Environmental Science and Ecotechnology (Jul 2022)
A tartrate-EDTA-Fe complex mediates electron transfer and enhances ammonia recovery in a bioelectrochemical-stripping system
Abstract
Traditional bioelectrochemical systems (BESs) coupled with stripping units for ammonia recovery suffer from an insufficient supply of electron acceptors due to the low solubility of oxygen. In this study, we proposed a novel strategy to efficiently transport the oxidizing equivalent provided at the stripping unit to the cathode by introducing a highly soluble electron mediator (EM) into the catholyte.

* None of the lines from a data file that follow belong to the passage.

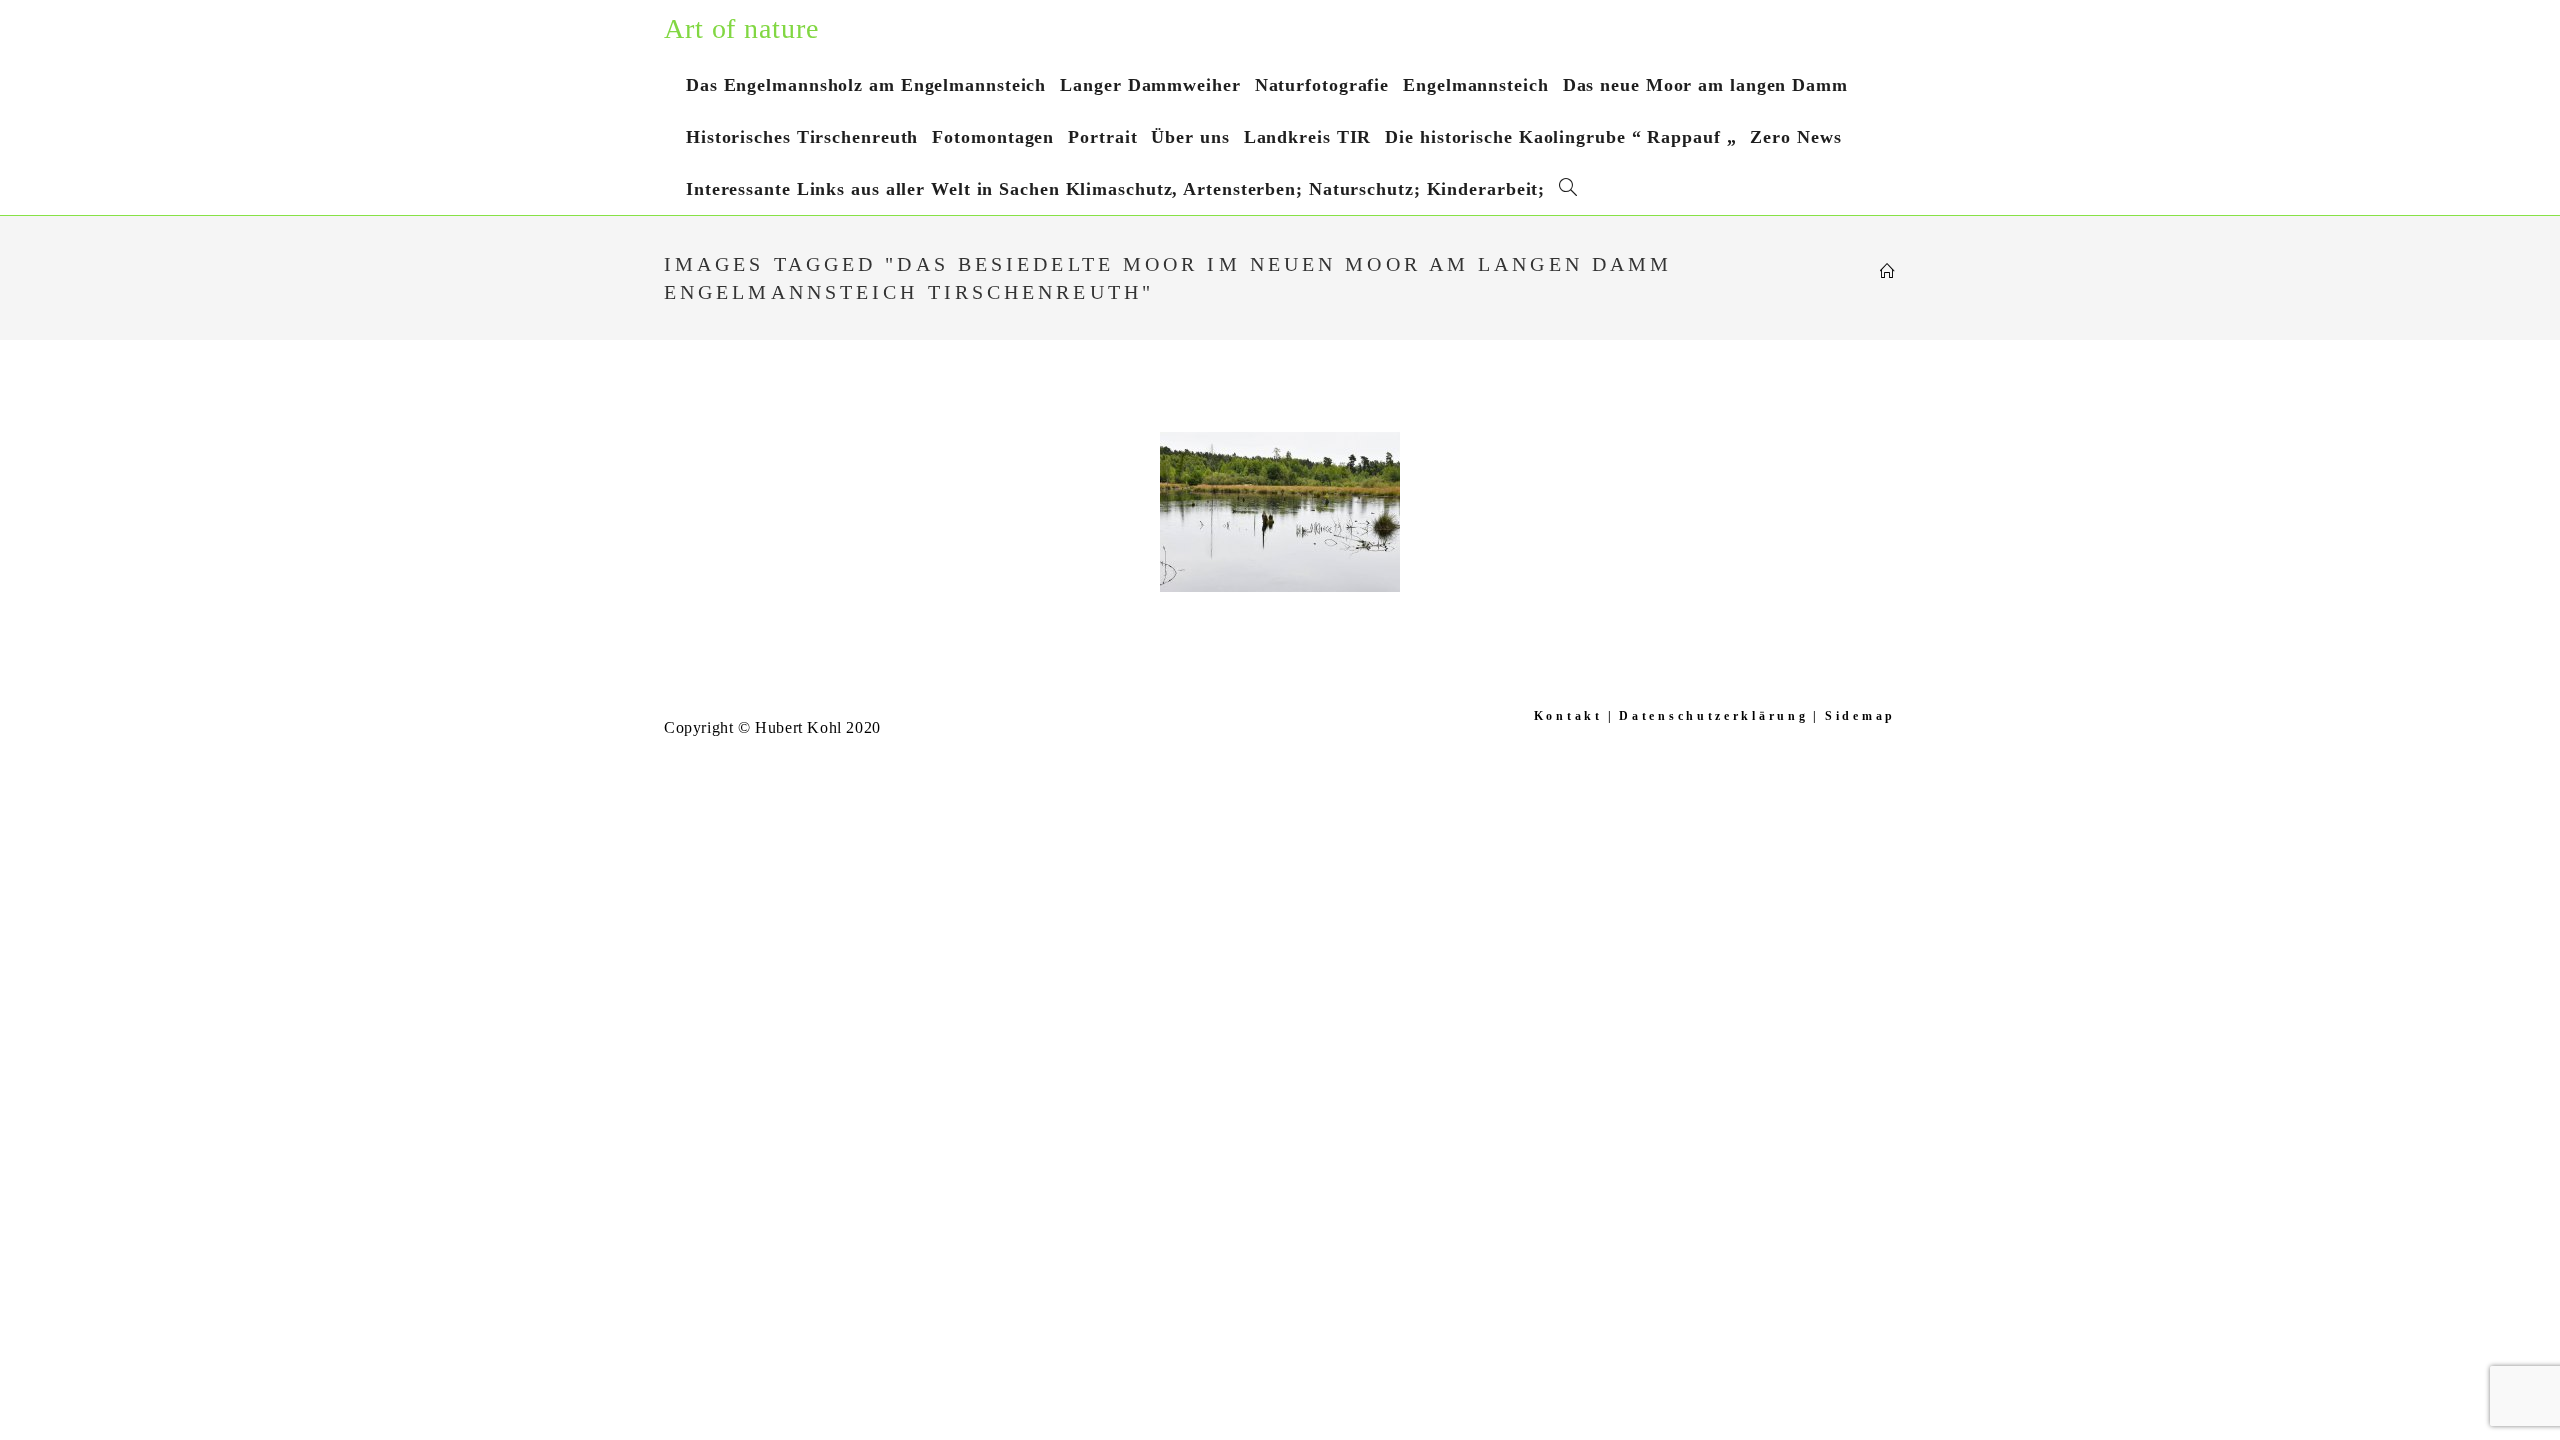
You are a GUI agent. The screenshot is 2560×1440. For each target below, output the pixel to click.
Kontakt (1568, 716)
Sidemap (1860, 716)
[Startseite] (1888, 272)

To validate this strategy, we developed a new kind of iron complex system (tartrate-EDTA-Fe) as the EM. EDTA-Fe contributed to the redox property with a midpoint potential of −0.075 V (vs. standard hydrogen electrode, SHE) at pH 10, whereas tartrate acted as a stabilizer to avoid iron precipitation under alkaline conditions. At a ratio of the catholyte recirculation rate to the anolyte flow rate (RC-A) of 12, the NH4+-N recovery rate in the system with 50 mM tartrate-EDTA-Fe complex reached 6.9 ± 0.2 g N m−2 d−1, approximately 3.8 times higher than that in the non-EM control. With the help of the complex, our system showed an NH4+-N recovery performance comparable to that previously reported but with an extremely low RC-A (0.5 vs. 288). The strategy proposed here may guide the future of ammonia recovery BES scale-up because the introduction of an EM allows aeration to be performed only at the stripping unit instead of at every cathode, which is beneficial for the system design due to its simplicity and reliability.